Turn the records, from the start through the line containing "Viewport: 720px width, 586px height.", into a numbered list, leaving out any blank lines.

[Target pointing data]

>>>>>

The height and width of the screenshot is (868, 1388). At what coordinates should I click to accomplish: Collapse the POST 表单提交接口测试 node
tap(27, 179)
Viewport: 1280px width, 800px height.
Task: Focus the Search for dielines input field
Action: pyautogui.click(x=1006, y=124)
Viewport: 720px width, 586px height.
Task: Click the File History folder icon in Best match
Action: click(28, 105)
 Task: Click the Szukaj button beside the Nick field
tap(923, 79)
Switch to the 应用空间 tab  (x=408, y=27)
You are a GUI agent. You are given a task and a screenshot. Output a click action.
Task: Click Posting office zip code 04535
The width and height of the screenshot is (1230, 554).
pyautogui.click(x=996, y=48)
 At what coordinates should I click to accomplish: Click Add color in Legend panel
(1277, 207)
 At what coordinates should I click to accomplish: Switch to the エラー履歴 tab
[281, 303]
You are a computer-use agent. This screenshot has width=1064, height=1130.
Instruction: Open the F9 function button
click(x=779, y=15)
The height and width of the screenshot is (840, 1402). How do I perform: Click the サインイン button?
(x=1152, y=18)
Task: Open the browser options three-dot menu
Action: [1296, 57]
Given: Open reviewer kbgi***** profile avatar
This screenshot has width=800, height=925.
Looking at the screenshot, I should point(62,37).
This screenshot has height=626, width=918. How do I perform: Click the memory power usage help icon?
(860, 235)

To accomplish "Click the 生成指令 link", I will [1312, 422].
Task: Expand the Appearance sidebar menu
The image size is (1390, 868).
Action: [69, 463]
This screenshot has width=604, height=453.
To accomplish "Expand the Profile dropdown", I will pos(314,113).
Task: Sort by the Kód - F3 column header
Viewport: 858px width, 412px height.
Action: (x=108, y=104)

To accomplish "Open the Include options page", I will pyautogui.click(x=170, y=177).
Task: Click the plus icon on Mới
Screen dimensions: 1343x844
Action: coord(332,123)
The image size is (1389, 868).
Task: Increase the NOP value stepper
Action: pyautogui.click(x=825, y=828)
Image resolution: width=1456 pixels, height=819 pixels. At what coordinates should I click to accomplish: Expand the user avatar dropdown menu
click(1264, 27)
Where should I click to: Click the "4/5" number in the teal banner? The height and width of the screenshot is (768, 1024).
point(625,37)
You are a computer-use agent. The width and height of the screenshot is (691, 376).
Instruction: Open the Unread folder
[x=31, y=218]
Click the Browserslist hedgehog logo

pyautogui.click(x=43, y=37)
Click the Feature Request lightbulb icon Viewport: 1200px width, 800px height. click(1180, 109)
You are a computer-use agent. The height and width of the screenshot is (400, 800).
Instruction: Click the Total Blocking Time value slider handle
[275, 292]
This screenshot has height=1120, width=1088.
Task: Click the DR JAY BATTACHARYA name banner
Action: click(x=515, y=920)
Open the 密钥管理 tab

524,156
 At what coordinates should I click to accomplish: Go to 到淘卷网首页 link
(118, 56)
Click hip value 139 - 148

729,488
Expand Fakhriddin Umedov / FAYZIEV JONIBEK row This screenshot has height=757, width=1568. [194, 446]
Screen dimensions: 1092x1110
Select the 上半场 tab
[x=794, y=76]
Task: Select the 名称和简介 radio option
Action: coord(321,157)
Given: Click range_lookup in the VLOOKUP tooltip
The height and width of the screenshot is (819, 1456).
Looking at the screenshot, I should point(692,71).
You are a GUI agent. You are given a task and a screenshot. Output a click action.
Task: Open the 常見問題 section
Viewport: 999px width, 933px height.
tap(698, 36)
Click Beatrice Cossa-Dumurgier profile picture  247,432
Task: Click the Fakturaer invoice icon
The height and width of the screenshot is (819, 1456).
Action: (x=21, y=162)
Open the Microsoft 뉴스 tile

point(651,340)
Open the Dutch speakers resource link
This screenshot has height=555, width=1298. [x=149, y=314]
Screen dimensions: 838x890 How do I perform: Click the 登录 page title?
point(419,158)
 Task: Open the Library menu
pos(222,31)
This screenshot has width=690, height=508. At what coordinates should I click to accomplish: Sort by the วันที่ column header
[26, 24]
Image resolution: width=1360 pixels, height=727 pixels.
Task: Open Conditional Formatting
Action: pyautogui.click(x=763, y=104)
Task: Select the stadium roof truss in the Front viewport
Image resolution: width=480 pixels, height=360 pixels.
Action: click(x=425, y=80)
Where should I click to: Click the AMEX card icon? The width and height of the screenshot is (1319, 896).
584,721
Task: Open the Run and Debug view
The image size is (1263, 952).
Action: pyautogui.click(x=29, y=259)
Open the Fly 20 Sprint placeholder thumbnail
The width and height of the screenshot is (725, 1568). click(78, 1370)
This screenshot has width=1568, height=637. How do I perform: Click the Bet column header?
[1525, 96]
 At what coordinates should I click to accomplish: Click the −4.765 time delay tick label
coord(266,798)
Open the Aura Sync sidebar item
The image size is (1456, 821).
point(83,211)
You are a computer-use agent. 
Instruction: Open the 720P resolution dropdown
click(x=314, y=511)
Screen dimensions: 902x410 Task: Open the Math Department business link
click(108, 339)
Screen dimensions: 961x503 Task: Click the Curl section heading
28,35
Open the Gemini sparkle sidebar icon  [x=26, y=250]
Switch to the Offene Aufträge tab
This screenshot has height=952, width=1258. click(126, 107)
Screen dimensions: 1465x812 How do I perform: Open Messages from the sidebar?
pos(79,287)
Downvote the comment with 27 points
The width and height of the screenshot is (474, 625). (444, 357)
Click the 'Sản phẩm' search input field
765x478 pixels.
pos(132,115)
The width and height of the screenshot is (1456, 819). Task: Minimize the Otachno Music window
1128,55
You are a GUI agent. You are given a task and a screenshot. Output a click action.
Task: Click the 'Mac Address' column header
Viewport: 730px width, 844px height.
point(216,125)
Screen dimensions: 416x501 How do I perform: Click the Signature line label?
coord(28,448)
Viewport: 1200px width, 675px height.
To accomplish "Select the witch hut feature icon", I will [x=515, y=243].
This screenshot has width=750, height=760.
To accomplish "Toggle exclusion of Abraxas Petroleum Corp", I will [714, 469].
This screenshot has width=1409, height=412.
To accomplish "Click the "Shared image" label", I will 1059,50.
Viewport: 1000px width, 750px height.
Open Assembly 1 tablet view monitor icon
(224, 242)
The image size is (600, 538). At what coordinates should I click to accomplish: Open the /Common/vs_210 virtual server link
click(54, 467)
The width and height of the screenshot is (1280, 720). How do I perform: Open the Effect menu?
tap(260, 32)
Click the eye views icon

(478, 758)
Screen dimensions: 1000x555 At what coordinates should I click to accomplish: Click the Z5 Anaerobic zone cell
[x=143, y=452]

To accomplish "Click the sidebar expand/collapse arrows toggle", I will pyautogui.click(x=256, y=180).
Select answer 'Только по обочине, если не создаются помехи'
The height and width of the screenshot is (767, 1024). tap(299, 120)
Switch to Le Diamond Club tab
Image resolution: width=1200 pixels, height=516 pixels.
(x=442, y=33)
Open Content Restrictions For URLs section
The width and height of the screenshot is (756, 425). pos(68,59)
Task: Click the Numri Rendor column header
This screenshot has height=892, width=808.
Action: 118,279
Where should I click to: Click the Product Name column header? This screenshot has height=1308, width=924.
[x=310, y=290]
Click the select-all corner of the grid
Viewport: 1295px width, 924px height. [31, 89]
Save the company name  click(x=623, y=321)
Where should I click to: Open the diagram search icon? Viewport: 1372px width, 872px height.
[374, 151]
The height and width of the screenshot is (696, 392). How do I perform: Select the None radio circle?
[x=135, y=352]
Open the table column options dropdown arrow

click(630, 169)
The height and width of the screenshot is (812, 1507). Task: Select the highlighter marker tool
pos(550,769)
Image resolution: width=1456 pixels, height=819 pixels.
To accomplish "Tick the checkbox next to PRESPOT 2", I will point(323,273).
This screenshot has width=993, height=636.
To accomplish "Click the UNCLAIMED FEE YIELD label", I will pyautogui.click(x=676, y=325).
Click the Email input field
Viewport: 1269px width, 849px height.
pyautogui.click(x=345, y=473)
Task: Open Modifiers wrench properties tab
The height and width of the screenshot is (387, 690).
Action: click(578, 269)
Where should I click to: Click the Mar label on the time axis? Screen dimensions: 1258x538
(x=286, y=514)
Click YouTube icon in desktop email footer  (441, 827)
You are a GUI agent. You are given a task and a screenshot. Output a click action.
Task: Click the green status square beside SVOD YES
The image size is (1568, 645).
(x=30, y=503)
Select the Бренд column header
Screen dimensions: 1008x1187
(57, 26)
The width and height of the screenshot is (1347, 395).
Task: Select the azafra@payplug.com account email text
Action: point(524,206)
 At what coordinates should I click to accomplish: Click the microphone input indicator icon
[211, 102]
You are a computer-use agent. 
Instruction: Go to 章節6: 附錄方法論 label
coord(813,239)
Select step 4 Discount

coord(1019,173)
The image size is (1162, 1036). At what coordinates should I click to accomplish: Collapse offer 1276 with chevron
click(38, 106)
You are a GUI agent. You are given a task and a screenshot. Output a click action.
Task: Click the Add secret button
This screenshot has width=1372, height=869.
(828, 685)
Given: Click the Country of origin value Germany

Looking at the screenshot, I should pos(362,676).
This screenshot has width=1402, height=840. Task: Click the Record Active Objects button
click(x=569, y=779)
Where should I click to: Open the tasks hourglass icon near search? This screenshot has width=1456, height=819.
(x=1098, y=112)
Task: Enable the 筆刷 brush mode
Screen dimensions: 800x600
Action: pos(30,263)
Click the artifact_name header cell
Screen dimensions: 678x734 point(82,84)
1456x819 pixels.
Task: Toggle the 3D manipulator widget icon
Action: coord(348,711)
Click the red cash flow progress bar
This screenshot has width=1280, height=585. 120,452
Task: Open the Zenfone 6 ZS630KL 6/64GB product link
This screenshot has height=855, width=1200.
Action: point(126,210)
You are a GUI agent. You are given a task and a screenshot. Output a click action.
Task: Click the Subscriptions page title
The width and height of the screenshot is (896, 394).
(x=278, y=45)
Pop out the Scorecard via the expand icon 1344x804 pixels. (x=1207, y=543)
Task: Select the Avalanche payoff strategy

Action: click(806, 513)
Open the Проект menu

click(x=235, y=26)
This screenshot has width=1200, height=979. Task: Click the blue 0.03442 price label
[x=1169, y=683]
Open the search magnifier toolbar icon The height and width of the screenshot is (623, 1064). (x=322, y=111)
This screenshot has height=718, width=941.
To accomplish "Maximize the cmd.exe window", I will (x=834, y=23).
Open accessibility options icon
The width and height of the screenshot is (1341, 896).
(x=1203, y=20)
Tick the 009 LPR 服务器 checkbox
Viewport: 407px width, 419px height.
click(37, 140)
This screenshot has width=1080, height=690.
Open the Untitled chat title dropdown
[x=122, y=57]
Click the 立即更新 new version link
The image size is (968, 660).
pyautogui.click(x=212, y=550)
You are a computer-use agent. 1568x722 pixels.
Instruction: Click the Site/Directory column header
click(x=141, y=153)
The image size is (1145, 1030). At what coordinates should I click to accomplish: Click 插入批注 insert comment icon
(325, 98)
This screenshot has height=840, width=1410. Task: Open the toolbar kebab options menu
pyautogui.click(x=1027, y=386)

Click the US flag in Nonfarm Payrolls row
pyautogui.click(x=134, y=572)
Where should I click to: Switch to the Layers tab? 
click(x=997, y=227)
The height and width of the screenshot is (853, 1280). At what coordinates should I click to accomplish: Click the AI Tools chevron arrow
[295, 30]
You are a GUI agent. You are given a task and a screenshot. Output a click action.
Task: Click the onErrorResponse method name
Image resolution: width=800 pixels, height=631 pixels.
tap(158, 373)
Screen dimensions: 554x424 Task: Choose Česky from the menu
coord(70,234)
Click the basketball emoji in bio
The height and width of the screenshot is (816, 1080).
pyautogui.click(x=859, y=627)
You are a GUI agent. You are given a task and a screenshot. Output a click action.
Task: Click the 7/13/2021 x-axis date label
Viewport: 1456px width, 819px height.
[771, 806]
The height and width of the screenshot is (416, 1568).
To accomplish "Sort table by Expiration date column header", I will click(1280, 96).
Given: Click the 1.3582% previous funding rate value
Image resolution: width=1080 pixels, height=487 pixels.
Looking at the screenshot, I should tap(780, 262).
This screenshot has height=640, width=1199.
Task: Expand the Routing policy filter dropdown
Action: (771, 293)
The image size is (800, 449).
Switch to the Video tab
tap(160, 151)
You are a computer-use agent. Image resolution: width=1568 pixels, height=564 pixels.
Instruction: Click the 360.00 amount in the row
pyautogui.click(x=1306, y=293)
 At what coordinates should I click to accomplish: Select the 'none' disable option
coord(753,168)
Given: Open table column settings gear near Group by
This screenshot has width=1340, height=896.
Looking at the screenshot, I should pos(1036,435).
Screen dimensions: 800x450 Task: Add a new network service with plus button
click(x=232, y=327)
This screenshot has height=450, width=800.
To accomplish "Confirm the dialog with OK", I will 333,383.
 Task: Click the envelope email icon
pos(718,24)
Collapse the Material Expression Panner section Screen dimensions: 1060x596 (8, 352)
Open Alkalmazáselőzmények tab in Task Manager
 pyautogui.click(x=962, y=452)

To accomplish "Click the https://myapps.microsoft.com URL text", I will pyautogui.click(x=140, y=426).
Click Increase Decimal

<<<<<

— Complete answer —
1. The height and width of the screenshot is (868, 1388). At what coordinates should I click to accomplish: Collapse the POST 表单提交接口测试 node
2. tap(27, 179)
3. Viewport: 1280px width, 800px height.
4. Task: Focus the Search for dielines input field
5. Action: pyautogui.click(x=1006, y=124)
6. Viewport: 720px width, 586px height.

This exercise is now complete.